Rewrite everything from the start of the records down to the line containing "[x=83, y=58]", keeping the requests, and shift each coordinate in the answers by adding 79 to every number. Leave the pictures out of your answer.
··· Material for the task
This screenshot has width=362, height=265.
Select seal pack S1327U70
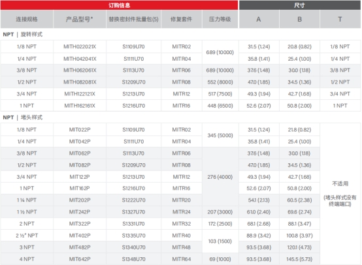[133, 212]
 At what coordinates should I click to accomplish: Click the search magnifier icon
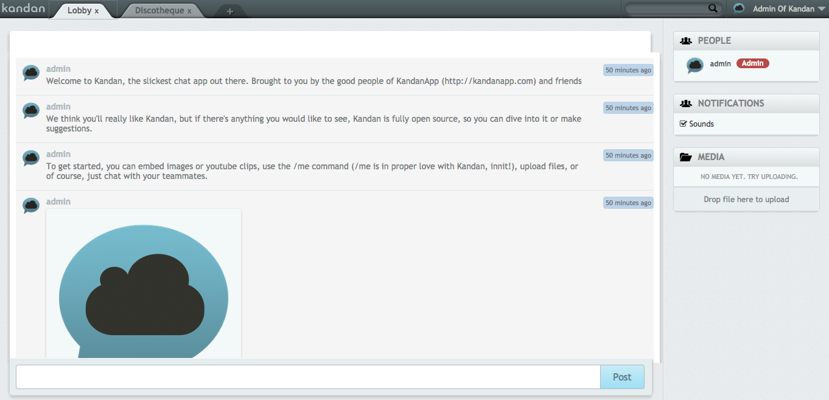(x=713, y=8)
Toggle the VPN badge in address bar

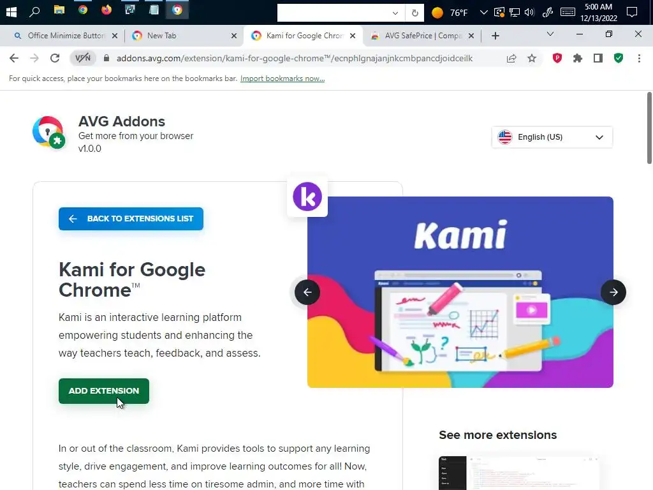[x=83, y=58]
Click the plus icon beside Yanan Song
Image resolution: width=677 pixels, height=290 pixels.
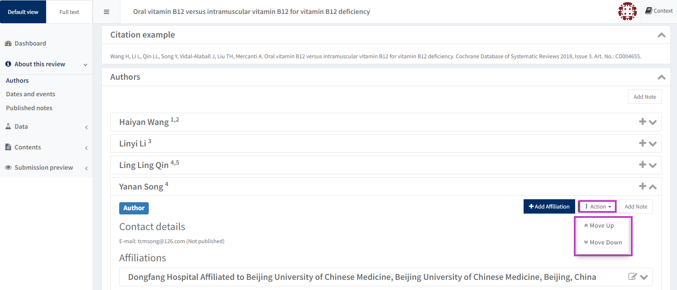642,186
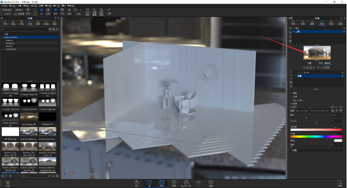
Task: Open the white color swatch in environment settings
Action: (x=338, y=140)
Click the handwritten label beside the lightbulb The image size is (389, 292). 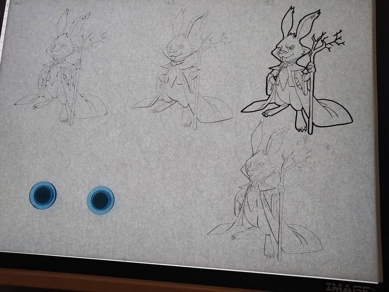click(328, 148)
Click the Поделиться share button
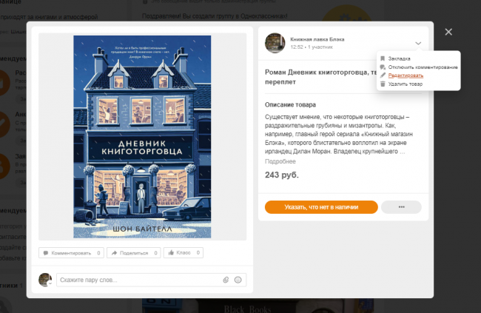 click(x=134, y=253)
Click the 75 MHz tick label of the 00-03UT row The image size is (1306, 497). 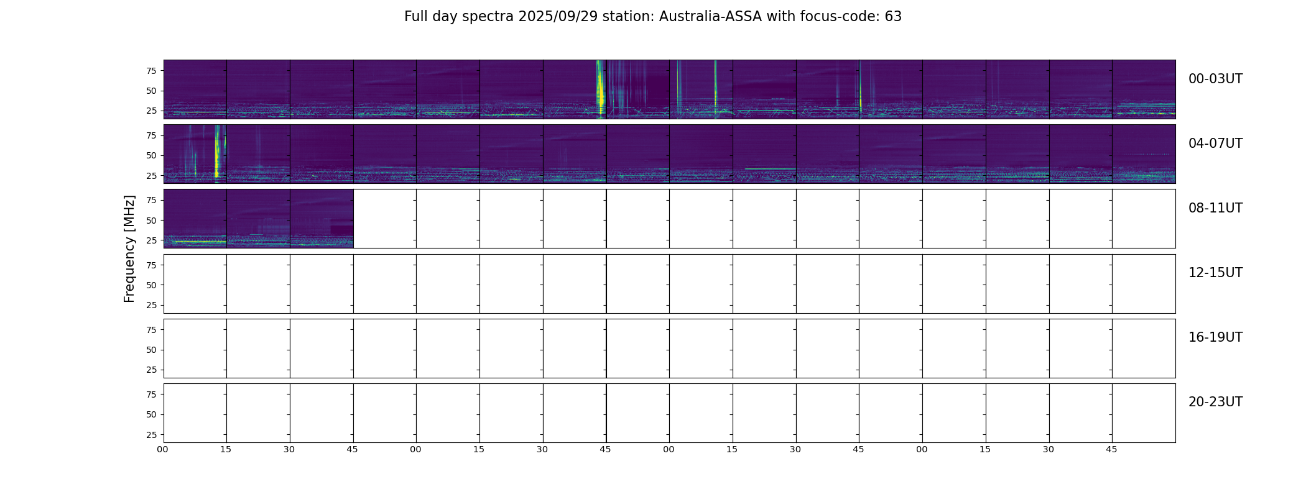click(151, 71)
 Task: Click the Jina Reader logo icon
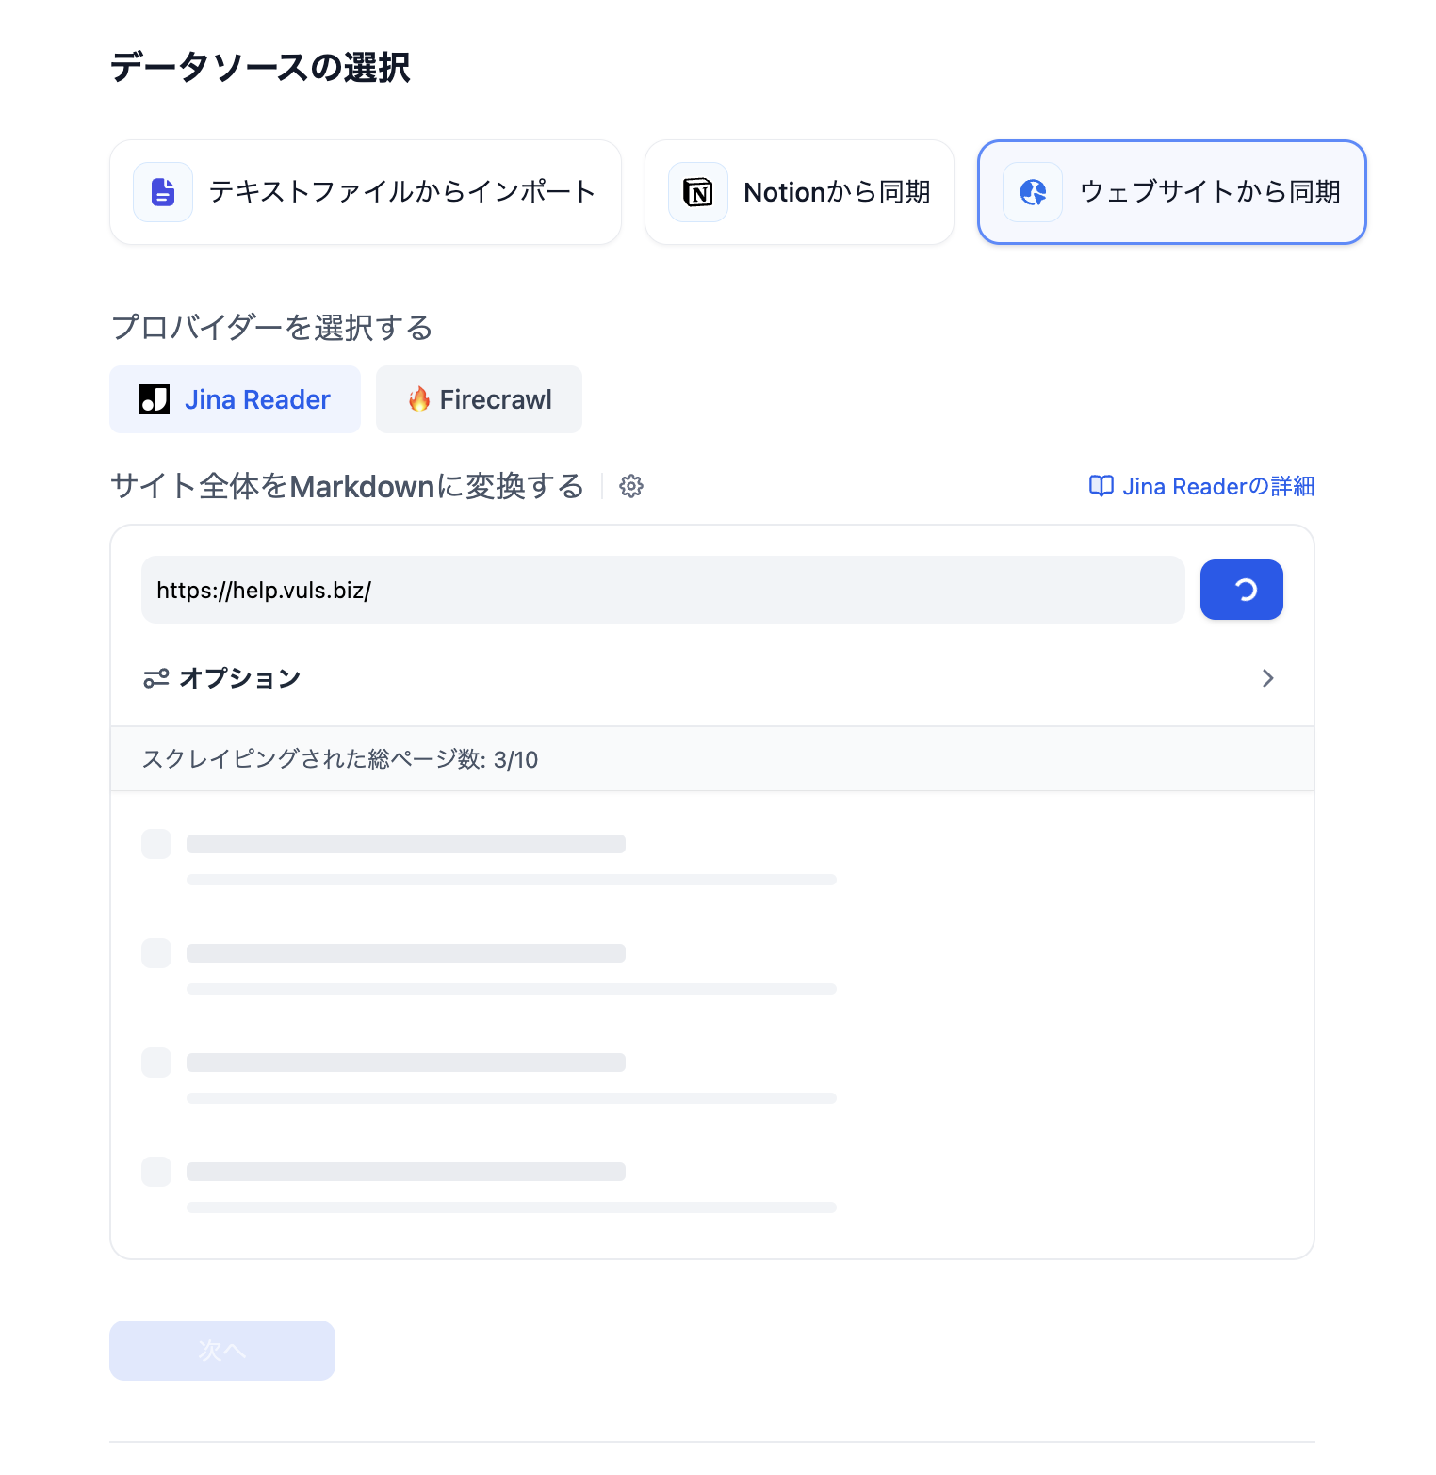155,399
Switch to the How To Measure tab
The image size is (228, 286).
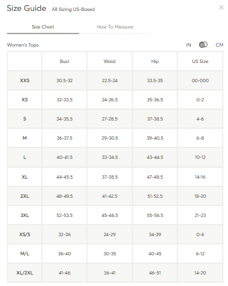click(x=115, y=27)
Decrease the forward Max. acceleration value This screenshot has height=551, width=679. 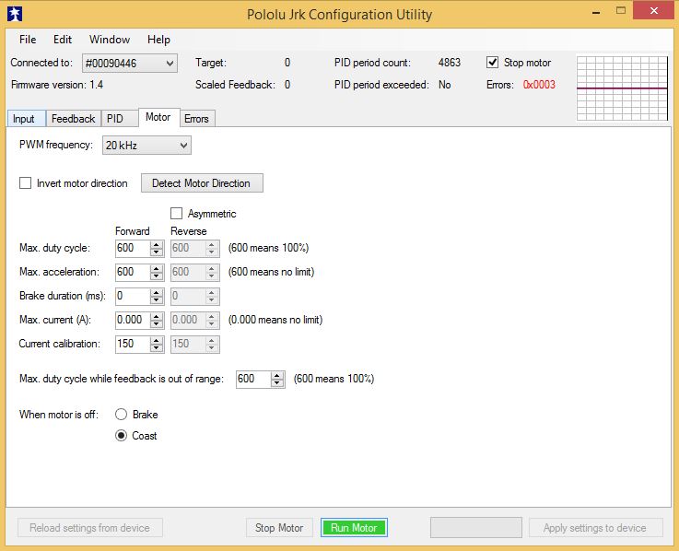click(x=156, y=276)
······
Full solution —
This screenshot has width=362, height=265.
Select seal pack S1327U70
[212, 291]
 At what coordinates should I click to accomplish: Click the search magnifier icon
(x=792, y=87)
Toggle the VPN badge in address bar

[x=162, y=137]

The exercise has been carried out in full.